Erdoğan tabandan gelen tepkiye kulak veriyor. Aradan biraz zaman geçmiş olsa bile, ‘‘bu dinci terördür’’ diyor. Ama, ondan önce, kendisine yöneltilen eleştirilere kapalı!.. Ne zaman ki, kendi tabanı iradesini bu yönde açıkça dile getiriyor, örgütten camilere uzanan irade, o zaman dinci terör, demekten başka çare kalmıyor.

Taban, mesajı AKP seçmeninden alıyor.

Terör olaylarının dış boyutunu önce futbol kararlarında görüyoruz. UEFA'nın Galatasaray ve Beşiktaş'ın Avrupa Şampiyonası'ndaki maçlarını Türkiye dışına taşıması, dışardaki ilk tepki.

Ama, bununla kalmıyor. Dış ekonomik ilişkilere yansımış durumda. Örneğin, Türkiye'de iş yapan ve yeni ihaleye girecek olan firmalar, kendi elemanlarını Türkiye'ye gönderemiyor. Nedeni var.

Batılı sigorta şirketleri, Türkiye'ye gidecek insanları sigorta etmiyor!..

Bu durumda yabancı firmalar ya ihaleye girmekten vazgeçiyor ya da Türkiye'deki yatırımlarını şimdilik askıya alıyor.

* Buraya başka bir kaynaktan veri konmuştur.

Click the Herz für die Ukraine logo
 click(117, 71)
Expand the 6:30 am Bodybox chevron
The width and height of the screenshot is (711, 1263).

Son derece tehlikeli!.. Hükümetin, uluslararası alanda bir güvence vermesi, o ülkelerle her türlü işbirliğine gitmesinin zamanı. Terörün adını koymanın dışardaki önemi burada.

Marx önde gidiyor


ALMAN TV kanallarından biri ilginç bir anket düzenliyor. Tarihte, gelmiş geçmiş en büyük Alman kimdir?.. Alman halkına sorulan soru bu. Ankete ilgi büyük. En büyük Alman olarak, komünizmin babası Karl Marx tüm rakiplerine fark atmış bulunuyor. İlginç olan, Marx'ı bir ara en yakından izleyen büyük Alman kim biliyor musunuz?.. Ünlü tenisçi Boris Becker. Uzun süre Marx'ı yakından izlemesine rağmen, şimdi geriye düşüyor. Yine de, sonuç henüz belli değil. Anket sürüyor. Sonuçlar 28 Aralık'ta açıklanıyor.

Aksu hálá koltukta


CNN Türk'te dün Taha Akyol'un konuğu İçişleri Bakanı Abdülkadir Aksu. Taha Akyol soruyor: ‘‘Terörde istihbarat zaafı var mı?..’’ En can alıcı sorulardan biri. Aksu'nun yanıtı:

‘‘Bizde istihbarat uzmanlaşmıştır. Hatta, diğer ülkeler bile, bunu kabul etmiş bulunuyor. Ben bir istihbarat zaafı görmüyorum.’’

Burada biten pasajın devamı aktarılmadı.